On physical therapy
My first session of physical therapy happened about a month ago. It was the assessment where we reviewed my goals and current abilities. We talked about my desire to simply want one day a week with the trust that I would do the work in the between times was met. Who knew asking for what you wanted would work? (Ok, a lot of people but it’s new to me.) I was sent home on stretches and isometrics that first week, and quickly progressed.
When people find out I was a power lifter and ask about how much I lifted, they are always surprised — unless they, too, were (or know other) power lifters. I am always a bit taken aback when a PT is surprised by the numbers since they work with all types. But, I guess if you are looking to where I am today, maybe imagining that is a bit tougher. I’d be lying if I didn’t admit it’s sad and hard for me to understand sometimes myself.
When pics like this one pop up in my memories, I’m proud but also miss it. A lot. It’s been four years since I have been able to do heavy squats like this or dead lifts and about three years for bench presses. It was seven years ago last week that I did my first even power lifting session. I still remember the feel of the excitement that day.
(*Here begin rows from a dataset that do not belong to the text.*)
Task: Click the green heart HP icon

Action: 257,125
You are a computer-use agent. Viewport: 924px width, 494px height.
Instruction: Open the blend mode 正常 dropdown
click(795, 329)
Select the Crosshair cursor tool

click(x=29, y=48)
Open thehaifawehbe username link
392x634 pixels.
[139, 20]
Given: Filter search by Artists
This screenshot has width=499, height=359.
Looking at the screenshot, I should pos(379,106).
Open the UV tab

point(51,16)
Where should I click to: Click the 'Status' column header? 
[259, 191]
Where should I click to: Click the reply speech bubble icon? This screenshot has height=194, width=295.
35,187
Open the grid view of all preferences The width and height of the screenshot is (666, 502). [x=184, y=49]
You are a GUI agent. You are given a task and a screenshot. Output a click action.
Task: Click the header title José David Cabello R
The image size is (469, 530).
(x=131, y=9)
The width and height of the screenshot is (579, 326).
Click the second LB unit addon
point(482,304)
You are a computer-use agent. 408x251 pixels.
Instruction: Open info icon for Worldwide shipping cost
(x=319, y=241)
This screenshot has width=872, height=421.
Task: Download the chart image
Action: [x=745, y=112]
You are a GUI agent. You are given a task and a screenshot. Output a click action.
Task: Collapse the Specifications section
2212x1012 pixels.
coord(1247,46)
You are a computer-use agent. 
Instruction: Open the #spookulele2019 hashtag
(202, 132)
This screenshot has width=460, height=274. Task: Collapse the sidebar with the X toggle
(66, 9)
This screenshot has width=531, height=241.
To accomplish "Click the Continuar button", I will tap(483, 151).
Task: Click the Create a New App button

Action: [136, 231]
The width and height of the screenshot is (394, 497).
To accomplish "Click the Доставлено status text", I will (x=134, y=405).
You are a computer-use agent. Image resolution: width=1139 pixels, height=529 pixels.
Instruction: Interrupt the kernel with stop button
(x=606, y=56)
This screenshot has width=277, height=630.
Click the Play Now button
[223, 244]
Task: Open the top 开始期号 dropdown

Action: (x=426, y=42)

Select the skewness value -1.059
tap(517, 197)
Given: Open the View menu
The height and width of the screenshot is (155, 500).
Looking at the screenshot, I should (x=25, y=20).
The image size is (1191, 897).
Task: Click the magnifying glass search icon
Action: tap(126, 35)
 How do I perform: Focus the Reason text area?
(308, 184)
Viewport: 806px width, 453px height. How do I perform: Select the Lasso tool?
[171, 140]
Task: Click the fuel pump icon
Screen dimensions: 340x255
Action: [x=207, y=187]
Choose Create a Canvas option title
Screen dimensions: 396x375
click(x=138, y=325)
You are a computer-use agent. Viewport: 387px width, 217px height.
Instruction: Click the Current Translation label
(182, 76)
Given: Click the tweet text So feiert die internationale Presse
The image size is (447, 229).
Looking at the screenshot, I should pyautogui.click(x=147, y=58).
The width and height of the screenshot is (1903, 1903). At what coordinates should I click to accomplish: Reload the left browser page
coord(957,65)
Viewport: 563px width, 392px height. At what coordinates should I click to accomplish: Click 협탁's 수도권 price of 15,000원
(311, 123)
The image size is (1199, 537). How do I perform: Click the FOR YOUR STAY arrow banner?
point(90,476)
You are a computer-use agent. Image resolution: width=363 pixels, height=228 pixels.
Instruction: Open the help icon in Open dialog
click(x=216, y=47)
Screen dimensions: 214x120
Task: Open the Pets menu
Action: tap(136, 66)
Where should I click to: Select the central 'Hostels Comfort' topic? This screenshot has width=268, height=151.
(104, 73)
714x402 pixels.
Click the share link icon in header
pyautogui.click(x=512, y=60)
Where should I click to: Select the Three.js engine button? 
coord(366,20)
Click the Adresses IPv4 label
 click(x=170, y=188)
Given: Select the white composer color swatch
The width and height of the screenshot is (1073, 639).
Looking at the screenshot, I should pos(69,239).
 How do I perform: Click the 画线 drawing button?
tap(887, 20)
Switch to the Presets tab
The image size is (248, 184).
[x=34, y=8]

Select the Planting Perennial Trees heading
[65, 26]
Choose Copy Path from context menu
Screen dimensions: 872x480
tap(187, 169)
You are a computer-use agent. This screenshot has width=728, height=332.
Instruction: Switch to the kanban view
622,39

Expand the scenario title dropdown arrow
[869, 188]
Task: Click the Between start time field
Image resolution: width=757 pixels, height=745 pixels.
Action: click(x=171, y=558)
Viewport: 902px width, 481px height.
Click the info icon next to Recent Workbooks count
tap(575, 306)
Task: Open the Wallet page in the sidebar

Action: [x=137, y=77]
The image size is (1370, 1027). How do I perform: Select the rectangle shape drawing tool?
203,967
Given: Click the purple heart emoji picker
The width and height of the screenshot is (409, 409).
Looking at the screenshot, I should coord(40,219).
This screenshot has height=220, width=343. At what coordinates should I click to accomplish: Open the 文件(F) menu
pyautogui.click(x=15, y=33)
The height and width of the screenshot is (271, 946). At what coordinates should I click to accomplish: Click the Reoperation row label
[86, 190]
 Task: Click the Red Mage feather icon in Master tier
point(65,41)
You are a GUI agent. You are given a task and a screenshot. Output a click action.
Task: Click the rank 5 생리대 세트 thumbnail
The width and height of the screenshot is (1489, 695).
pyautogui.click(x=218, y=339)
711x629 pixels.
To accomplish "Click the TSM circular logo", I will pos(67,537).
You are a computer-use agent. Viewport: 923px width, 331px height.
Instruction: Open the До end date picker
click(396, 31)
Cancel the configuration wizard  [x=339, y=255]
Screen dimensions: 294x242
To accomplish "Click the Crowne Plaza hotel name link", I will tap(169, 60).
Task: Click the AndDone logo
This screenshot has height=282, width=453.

The third week of physical therapy, the therapist handed me a 5-pound dumbbell to use to do squats. I took the weight with enthusiasm; to be holding anything with weight and moving again was an amazing feeling. At the end of my 20 reps, feeling a bit like I may have moved a mountain, I wiped the sweat from around my mask and noted just how humbling it was to be feeling a 5-pound front squat with such fierceness.
My fourth session was at the end of March. I got to use an elliptical where 5 minutes was my max and my dumb bell was 8-pounds. It was a rough session with everything coming difficult. I blamed my enduring headache and lack of sleep. The next morning I had expected leg soreness, nothing too terrible until the next day I bumped just above my knee on my desk. It didn't really hurt, but slowly the soreness escalated. It took a few days to realize I had managed to strain my quad tendon in PT. Of course I did.
Everything is a journey. I am working on practicing patience with myself. I knew the last session I wasn’t myself — that I was too tired, that I was forcing and pushing myself — that I was fighting my body. It’s a common theme. One I keep working to learn.